> [What needs to be done] Transcribe all records verbatim.

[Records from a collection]
□ □ □ □ □

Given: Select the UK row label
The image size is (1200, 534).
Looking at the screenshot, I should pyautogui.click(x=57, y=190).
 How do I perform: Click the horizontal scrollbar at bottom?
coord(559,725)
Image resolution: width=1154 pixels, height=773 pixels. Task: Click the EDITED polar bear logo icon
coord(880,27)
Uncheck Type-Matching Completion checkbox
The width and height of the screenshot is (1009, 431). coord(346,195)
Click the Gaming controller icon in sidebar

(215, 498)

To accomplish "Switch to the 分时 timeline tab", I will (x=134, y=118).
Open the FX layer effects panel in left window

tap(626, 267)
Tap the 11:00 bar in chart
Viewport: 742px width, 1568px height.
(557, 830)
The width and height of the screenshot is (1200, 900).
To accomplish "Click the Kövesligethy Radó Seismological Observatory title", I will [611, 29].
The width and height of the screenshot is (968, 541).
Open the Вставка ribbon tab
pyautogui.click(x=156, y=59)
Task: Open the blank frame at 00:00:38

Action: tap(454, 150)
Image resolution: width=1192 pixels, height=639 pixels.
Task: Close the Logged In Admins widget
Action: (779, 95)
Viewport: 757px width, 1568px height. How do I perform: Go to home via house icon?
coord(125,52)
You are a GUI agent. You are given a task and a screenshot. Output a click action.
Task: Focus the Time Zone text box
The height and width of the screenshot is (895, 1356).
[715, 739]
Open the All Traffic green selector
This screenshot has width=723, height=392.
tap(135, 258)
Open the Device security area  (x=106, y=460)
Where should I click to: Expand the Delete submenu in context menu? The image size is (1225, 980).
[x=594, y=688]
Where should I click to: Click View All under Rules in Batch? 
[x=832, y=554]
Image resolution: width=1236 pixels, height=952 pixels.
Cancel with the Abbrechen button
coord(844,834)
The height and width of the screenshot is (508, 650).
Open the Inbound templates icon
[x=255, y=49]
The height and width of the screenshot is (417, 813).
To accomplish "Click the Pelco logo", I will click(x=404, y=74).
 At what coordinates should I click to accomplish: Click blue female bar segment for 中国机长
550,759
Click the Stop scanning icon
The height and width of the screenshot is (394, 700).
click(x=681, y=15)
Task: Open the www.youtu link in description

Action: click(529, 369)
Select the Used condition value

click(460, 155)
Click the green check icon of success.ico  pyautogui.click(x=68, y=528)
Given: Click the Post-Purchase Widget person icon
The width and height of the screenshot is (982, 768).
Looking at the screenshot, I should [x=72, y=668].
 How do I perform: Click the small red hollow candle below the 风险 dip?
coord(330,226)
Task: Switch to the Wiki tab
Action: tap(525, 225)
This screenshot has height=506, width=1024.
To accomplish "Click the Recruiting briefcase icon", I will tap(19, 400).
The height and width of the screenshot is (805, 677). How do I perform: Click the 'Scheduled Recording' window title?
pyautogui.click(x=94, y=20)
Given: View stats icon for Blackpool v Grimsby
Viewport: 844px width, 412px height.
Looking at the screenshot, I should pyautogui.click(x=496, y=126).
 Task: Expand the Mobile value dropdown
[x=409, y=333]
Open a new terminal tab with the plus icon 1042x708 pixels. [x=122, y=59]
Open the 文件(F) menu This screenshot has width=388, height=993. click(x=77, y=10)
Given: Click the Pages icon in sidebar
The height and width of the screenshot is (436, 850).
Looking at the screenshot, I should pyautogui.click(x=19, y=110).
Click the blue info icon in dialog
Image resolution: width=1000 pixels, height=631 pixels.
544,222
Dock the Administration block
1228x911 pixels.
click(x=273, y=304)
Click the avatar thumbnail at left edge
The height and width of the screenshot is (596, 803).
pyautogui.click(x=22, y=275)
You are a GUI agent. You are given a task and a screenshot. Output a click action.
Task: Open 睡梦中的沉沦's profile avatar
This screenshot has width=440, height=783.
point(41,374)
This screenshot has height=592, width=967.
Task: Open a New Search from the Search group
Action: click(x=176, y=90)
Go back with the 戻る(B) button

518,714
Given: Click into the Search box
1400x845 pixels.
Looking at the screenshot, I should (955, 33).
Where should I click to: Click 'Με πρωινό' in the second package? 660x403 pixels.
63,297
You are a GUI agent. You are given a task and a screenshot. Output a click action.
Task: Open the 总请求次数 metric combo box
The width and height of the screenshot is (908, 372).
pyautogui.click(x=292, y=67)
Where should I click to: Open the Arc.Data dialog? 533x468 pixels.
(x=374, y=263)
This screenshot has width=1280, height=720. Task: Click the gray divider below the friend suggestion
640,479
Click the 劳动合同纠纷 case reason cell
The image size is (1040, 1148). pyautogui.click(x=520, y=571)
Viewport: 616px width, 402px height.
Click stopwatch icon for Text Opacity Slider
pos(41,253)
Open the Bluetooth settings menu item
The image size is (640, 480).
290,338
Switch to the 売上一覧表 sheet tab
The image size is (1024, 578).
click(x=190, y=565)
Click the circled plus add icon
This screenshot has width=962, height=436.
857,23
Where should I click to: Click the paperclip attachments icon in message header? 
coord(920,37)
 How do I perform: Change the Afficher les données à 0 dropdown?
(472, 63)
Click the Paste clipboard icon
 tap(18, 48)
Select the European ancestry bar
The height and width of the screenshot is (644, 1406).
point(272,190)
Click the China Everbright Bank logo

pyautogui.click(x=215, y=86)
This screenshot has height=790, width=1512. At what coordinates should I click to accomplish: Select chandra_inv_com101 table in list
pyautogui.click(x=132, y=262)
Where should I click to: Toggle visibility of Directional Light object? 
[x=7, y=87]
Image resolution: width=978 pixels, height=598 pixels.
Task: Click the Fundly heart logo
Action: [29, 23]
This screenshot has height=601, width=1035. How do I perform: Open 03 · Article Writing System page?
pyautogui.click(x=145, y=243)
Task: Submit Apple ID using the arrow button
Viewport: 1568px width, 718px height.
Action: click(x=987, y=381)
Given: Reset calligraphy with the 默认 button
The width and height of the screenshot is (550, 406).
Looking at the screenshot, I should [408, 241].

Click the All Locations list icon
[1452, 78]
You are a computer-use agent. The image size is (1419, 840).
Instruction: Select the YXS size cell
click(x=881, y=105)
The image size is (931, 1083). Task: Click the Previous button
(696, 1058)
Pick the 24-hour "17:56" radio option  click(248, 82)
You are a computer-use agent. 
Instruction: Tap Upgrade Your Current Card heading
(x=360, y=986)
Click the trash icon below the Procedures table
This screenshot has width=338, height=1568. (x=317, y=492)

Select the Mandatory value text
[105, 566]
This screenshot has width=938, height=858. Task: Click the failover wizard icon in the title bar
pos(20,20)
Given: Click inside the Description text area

□ □ □ □ □

> [Solution to this exercise]
Given: Select the UK row label
The image size is (1200, 534).
Looking at the screenshot, I should pyautogui.click(x=57, y=190).
 How do I perform: Click the horizontal scrollbar at bottom?
coord(559,725)
Image resolution: width=1154 pixels, height=773 pixels. Task: Click the EDITED polar bear logo icon
coord(880,27)
Uncheck Type-Matching Completion checkbox
The width and height of the screenshot is (1009, 431). coord(346,195)
Click the Gaming controller icon in sidebar

(215, 498)

To accomplish "Switch to the 分时 timeline tab", I will (x=134, y=118).
Open the FX layer effects panel in left window

tap(626, 267)
Tap the 11:00 bar in chart
Viewport: 742px width, 1568px height.
(557, 830)
The width and height of the screenshot is (1200, 900).
To accomplish "Click the Kövesligethy Radó Seismological Observatory title", I will [611, 29].
The width and height of the screenshot is (968, 541).
Open the Вставка ribbon tab
pyautogui.click(x=156, y=59)
Task: Open the blank frame at 00:00:38

Action: tap(454, 150)
Image resolution: width=1192 pixels, height=639 pixels.
Task: Close the Logged In Admins widget
Action: (779, 95)
Viewport: 757px width, 1568px height. How do I perform: Go to home via house icon?
coord(125,52)
You are a GUI agent. You are given a task and a screenshot. Output a click action.
Task: Focus the Time Zone text box
The height and width of the screenshot is (895, 1356).
[715, 739]
Open the All Traffic green selector
This screenshot has width=723, height=392.
tap(135, 258)
Open the Device security area  (x=106, y=460)
Where should I click to: Expand the Delete submenu in context menu? The image size is (1225, 980).
[x=594, y=688]
Where should I click to: Click View All under Rules in Batch? 
[x=832, y=554]
Image resolution: width=1236 pixels, height=952 pixels.
Cancel with the Abbrechen button
coord(844,834)
The height and width of the screenshot is (508, 650).
Open the Inbound templates icon
[x=255, y=49]
The height and width of the screenshot is (417, 813).
To accomplish "Click the Pelco logo", I will click(x=404, y=74).
 At what coordinates should I click to accomplish: Click blue female bar segment for 中国机长
550,759
Click the Stop scanning icon
The height and width of the screenshot is (394, 700).
click(x=681, y=15)
Task: Open the www.youtu link in description

Action: click(529, 369)
Select the Used condition value

click(460, 155)
Click the green check icon of success.ico  pyautogui.click(x=68, y=528)
Given: Click the Post-Purchase Widget person icon
The width and height of the screenshot is (982, 768).
Looking at the screenshot, I should [x=72, y=668].
 How do I perform: Click the small red hollow candle below the 风险 dip?
coord(330,226)
Task: Switch to the Wiki tab
Action: tap(525, 225)
This screenshot has height=506, width=1024.
To accomplish "Click the Recruiting briefcase icon", I will tap(19, 400).
The height and width of the screenshot is (805, 677). How do I perform: Click the 'Scheduled Recording' window title?
pyautogui.click(x=94, y=20)
Given: View stats icon for Blackpool v Grimsby
Viewport: 844px width, 412px height.
Looking at the screenshot, I should pyautogui.click(x=496, y=126).
 Task: Expand the Mobile value dropdown
[x=409, y=333]
Open a new terminal tab with the plus icon 1042x708 pixels. [x=122, y=59]
Open the 文件(F) menu This screenshot has width=388, height=993. click(x=77, y=10)
Given: Click the Pages icon in sidebar
The height and width of the screenshot is (436, 850).
Looking at the screenshot, I should pyautogui.click(x=19, y=110).
Click the blue info icon in dialog
Image resolution: width=1000 pixels, height=631 pixels.
544,222
Dock the Administration block
1228x911 pixels.
click(x=273, y=304)
Click the avatar thumbnail at left edge
The height and width of the screenshot is (596, 803).
pyautogui.click(x=22, y=275)
You are a GUI agent. You are given a task and a screenshot. Output a click action.
Task: Open 睡梦中的沉沦's profile avatar
This screenshot has width=440, height=783.
point(41,374)
This screenshot has height=592, width=967.
Task: Open a New Search from the Search group
Action: click(x=176, y=90)
Go back with the 戻る(B) button

518,714
Given: Click into the Search box
1400x845 pixels.
Looking at the screenshot, I should (955, 33).
Where should I click to: Click 'Με πρωινό' in the second package? 660x403 pixels.
63,297
You are a GUI agent. You are given a task and a screenshot. Output a click action.
Task: Open the 总请求次数 metric combo box
The width and height of the screenshot is (908, 372).
pyautogui.click(x=292, y=67)
Where should I click to: Open the Arc.Data dialog? 533x468 pixels.
(x=374, y=263)
This screenshot has width=1280, height=720. Task: Click the gray divider below the friend suggestion
640,479
Click the 劳动合同纠纷 case reason cell
The image size is (1040, 1148). pyautogui.click(x=520, y=571)
Viewport: 616px width, 402px height.
Click stopwatch icon for Text Opacity Slider
pos(41,253)
Open the Bluetooth settings menu item
The image size is (640, 480).
290,338
Switch to the 売上一覧表 sheet tab
The image size is (1024, 578).
click(x=190, y=565)
Click the circled plus add icon
This screenshot has width=962, height=436.
857,23
Where should I click to: Click the paperclip attachments icon in message header? 
coord(920,37)
 How do I perform: Change the Afficher les données à 0 dropdown?
(472, 63)
Click the Paste clipboard icon
 tap(18, 48)
Select the European ancestry bar
The height and width of the screenshot is (644, 1406).
point(272,190)
Click the China Everbright Bank logo

pyautogui.click(x=215, y=86)
This screenshot has height=790, width=1512. At what coordinates should I click to accomplish: Select chandra_inv_com101 table in list
pyautogui.click(x=132, y=262)
Where should I click to: Toggle visibility of Directional Light object? 
[x=7, y=87]
Image resolution: width=978 pixels, height=598 pixels.
Task: Click the Fundly heart logo
Action: [29, 23]
This screenshot has height=601, width=1035. How do I perform: Open 03 · Article Writing System page?
pyautogui.click(x=145, y=243)
Task: Submit Apple ID using the arrow button
Viewport: 1568px width, 718px height.
Action: click(x=987, y=381)
Given: Reset calligraphy with the 默认 button
The width and height of the screenshot is (550, 406).
Looking at the screenshot, I should [408, 241].

Click the All Locations list icon
[1452, 78]
You are a computer-use agent. The image size is (1419, 840).
Instruction: Select the YXS size cell
click(x=881, y=105)
The image size is (931, 1083). Task: Click the Previous button
(696, 1058)
Pick the 24-hour "17:56" radio option  click(248, 82)
You are a computer-use agent. 
Instruction: Tap Upgrade Your Current Card heading
(x=360, y=986)
Click the trash icon below the Procedures table
This screenshot has width=338, height=1568. (x=317, y=492)

Select the Mandatory value text
[105, 566]
This screenshot has width=938, height=858. Task: Click the failover wizard icon in the title bar
pos(20,20)
Given: Click inside the Description text area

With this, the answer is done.